Rep. Glenn Thompson
With rising prices at the gas pump and escalating health-care costs, American families have been seeking economic relief, while the average paycheck fails to keep pace with the cost of living. With the two-year anniversary of one of President Barack Obama’s signature legislative initiatives — the Affordable Care Act of 2010 — we are especially reminded of this unfortunate reality.
In 2010, then-House Speaker Nancy Pelosi said “We have to pass the bill so you can find out what is in it.” Two years after passage of the Affordable Care Act, American families and small businesses have found out the hard way, with increased taxes, looming regulations and a slew of broken promises, from fictitious cost controls to limitations on consumer choice.
Just recently, the nonpartisan Congressional Budget Office served a devastating blow to President Obama’s most frequent used tagline, “If you like your present coverage, you can keep it.” CBO issued a report suggesting there will be a net loss of employer-based insurance coverage of between 3 and 5 million people each year from 2019 and 2022. This has the potential for 20 million Americans to lose their insurance coverage over a four-year span.
On the first anniversary of the Affordable Care Act, I joined the U.S. House Energy and Commerce Committee for a congressional field hearing in Harrisburg to review the law’s impact in Pennsylvania. During the hearing, Acting Insurance Commissioner Michael Consedine testified that new mandates on insurance coverage had resulted in premium increases of up to 9 percent.
These figures mirror the national trend, as outlined in a recent study by the Kaiser Family Foundation, a nonprofit research group that tracks employer-sponsored health insurance on a yearly basis. The Kaiser report shows that the “average annual premium for family coverage through an employer reached $15,073 in 2011, an increase of 9 percent over the previous year.” This is a far cry from Obama’s 2008 proposition that his law would cut family premiums by $2,500 before the conclusion of his first term in office.

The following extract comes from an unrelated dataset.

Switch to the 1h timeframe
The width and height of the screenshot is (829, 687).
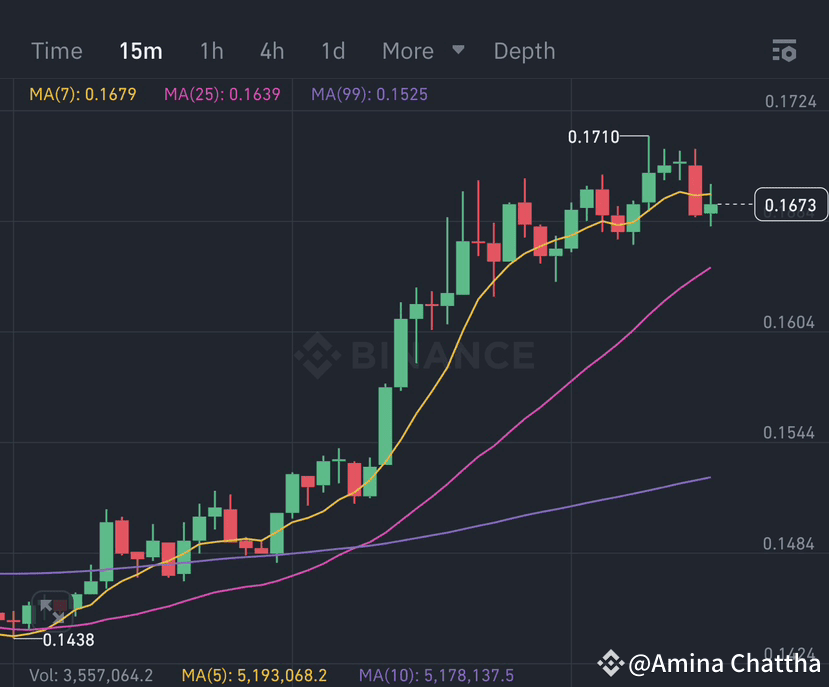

Obama had also promised that he “will not sign a plan that adds one dime to our deficits — either now or in the future.” However, an honest accounting of the health-care law finds that it will increase the deficit by hundreds of billions in the first 10 years alone. Former Congressional Budget Office Director Douglas Holtz-Eakin has testified that the law will increase the deficit by at least $500 billion in its first 10 years and more than $1.5 trillion over the decade thereafter.
Correspondingly, further estimates suggest that the law will cost nearly half a trillion dollars more than supporters of the law originally claimed. At a time of severe budgetary constraints, there is only one place to turn in order to keep up with this spending — the wallets of Americans — in the form of tax increases.
Having spent almost 30 years in a nonprofit health-care field, I am acutely aware of the challenges many face when it comes to obtaining reasonably priced health care. And while many of us agree there are portions of the law that are beneficial, such as the ability for adult dependent children up to age 26 to stay on their parent’s insurance, the elimination of excluding those with pre-existing conditions from plans, and the expansion of low-cost clinics into underserved areas, the path the so-called Affordable Care Act provides is unsustainable. We must repeal the law and toss out the negatives while maintaining and expanding upon the elements that are commonly agreed upon.
Over the past two years, as the regulations have been rolled out and the American people continue to learn what is really in the law, the broken promises have continued to pile up, weighing on the backs of small businesses and families.
This week, the Supreme Court heard oral arguments on the constitutionality of the mandate that all Americans must purchase health insurance. While the court’s decision is yet to be made, the verdict has already been cast by the countless American families and small businesses that simply cannot afford the Affordable Care Act.